[[ Source information, beginning ]]

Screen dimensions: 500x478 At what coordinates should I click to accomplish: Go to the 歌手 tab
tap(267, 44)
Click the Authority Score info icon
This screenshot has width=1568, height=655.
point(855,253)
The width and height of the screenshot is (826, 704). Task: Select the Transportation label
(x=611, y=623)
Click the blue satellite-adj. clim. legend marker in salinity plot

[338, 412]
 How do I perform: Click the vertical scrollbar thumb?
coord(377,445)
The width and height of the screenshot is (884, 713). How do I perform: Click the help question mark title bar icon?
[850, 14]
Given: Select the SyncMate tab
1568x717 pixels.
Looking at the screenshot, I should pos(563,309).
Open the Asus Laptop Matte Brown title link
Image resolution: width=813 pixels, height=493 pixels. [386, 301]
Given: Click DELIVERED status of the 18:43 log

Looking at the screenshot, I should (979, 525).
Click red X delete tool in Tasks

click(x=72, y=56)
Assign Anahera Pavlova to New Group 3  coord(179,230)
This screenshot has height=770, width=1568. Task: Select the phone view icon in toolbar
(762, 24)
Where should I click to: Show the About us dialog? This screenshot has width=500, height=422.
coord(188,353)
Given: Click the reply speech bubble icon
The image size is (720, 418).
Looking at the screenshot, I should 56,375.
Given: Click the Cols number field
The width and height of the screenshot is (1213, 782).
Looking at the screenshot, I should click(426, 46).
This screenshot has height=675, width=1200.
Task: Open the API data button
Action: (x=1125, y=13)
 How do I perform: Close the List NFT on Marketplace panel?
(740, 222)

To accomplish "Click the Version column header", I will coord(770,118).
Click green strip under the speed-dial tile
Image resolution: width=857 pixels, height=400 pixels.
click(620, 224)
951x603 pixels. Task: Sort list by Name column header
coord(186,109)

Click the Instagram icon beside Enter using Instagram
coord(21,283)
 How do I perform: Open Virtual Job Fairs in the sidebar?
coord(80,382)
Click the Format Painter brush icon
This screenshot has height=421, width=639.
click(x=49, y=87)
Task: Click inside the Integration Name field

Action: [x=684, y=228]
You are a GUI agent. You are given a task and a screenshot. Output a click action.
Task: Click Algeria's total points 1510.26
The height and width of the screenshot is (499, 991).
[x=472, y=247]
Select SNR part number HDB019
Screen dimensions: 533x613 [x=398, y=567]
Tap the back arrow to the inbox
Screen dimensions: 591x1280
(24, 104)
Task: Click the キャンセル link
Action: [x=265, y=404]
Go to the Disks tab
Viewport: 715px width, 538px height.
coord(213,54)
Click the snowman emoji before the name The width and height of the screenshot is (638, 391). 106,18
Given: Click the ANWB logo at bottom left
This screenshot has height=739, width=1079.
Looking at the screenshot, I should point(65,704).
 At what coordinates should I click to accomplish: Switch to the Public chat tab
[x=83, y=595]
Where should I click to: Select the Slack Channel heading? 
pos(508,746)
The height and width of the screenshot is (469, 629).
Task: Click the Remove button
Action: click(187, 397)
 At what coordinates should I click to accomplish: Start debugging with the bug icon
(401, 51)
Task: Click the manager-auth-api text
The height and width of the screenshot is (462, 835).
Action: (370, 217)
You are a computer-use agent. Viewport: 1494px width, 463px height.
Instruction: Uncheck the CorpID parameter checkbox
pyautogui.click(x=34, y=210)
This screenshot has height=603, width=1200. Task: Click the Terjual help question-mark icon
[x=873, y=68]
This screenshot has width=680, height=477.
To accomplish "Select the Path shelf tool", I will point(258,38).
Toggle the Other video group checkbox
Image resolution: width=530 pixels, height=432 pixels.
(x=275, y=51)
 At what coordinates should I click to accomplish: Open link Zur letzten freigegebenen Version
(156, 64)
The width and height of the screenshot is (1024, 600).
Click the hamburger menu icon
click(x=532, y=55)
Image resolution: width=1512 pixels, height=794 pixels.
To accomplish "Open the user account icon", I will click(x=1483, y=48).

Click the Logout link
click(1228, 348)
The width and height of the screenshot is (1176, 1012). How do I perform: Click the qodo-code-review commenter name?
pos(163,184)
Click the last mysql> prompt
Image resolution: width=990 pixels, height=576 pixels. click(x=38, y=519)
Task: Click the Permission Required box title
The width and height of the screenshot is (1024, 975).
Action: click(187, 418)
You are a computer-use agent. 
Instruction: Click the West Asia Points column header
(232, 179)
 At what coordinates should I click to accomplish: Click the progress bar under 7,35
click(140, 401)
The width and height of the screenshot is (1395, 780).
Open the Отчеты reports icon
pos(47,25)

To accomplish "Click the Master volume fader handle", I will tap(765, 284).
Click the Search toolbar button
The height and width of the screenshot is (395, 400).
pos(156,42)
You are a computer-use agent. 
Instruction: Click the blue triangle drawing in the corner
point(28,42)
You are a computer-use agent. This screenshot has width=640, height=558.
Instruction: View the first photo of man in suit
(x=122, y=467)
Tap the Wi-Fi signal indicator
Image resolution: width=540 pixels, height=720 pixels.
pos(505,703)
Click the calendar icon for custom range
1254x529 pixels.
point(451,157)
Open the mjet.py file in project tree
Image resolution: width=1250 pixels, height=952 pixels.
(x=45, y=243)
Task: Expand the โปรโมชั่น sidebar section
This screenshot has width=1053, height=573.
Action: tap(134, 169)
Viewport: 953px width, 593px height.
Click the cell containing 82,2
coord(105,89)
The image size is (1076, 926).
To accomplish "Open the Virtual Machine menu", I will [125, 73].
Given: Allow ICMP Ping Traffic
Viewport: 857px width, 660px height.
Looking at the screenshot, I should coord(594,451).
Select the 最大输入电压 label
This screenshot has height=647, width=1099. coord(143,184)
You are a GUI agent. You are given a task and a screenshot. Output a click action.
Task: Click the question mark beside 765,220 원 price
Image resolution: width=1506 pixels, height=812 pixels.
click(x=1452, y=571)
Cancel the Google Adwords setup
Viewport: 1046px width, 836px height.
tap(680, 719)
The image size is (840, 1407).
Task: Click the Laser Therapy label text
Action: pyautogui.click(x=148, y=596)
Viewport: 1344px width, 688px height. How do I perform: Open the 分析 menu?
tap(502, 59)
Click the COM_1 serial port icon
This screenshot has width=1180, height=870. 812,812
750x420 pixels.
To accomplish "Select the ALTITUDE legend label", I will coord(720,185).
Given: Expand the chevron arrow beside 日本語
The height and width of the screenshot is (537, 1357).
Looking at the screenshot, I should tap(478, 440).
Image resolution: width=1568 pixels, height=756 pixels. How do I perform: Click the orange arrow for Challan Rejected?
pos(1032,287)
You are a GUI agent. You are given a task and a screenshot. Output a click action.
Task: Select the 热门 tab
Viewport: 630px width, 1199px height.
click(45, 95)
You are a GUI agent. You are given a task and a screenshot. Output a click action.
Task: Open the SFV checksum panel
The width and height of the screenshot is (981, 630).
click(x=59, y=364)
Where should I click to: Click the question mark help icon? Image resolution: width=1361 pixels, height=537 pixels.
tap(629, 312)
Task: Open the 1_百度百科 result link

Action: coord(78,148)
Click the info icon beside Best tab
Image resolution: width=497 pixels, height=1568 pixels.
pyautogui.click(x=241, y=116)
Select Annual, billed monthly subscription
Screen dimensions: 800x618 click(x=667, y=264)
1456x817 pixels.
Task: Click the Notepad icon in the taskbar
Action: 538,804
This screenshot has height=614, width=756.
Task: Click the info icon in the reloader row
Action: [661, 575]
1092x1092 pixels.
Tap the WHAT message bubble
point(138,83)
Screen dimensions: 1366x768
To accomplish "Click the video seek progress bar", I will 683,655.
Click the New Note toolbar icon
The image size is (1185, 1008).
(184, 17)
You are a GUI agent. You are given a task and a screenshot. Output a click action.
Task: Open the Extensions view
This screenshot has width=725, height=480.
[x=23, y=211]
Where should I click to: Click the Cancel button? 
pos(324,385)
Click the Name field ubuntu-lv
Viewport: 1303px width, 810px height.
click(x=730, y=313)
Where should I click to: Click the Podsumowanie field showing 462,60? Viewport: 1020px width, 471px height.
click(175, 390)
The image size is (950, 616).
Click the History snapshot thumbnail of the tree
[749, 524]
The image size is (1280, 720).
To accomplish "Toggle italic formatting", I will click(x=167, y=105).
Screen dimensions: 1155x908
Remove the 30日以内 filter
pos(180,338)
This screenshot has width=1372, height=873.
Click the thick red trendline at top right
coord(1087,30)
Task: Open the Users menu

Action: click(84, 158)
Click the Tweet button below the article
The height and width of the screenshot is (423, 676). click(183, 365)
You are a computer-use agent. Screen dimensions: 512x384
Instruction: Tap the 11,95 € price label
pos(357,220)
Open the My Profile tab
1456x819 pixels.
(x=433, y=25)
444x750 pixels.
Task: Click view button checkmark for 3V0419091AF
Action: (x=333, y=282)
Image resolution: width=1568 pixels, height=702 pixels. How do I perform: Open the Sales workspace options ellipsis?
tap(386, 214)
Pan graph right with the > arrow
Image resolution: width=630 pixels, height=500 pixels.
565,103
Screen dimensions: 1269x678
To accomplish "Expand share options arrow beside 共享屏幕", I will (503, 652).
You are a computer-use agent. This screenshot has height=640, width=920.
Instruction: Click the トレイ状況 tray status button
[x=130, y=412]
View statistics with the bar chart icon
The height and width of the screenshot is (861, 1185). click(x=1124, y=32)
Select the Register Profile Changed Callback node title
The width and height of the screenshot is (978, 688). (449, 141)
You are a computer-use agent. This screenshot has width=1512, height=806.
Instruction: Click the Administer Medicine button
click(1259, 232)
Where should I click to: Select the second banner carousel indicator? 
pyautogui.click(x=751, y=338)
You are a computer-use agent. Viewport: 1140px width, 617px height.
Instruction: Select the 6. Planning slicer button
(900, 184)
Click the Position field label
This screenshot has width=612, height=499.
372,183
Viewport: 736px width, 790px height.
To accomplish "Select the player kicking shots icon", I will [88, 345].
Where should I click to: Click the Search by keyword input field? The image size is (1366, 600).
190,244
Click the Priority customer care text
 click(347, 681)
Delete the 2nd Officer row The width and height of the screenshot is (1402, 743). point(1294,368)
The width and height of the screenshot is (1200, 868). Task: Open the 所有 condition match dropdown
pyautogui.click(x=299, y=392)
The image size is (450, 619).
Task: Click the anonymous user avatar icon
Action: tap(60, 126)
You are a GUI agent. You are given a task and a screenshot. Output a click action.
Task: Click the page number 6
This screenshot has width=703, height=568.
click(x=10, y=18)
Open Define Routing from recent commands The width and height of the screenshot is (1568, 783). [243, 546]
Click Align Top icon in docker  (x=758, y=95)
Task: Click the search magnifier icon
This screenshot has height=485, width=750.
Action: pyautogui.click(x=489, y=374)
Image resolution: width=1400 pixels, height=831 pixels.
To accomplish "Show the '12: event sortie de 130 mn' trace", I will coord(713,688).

[[ Source information, end ]]

Exercise description: Your answer is only the number of lines in the listing above that include the string "Expand".

Response area: 3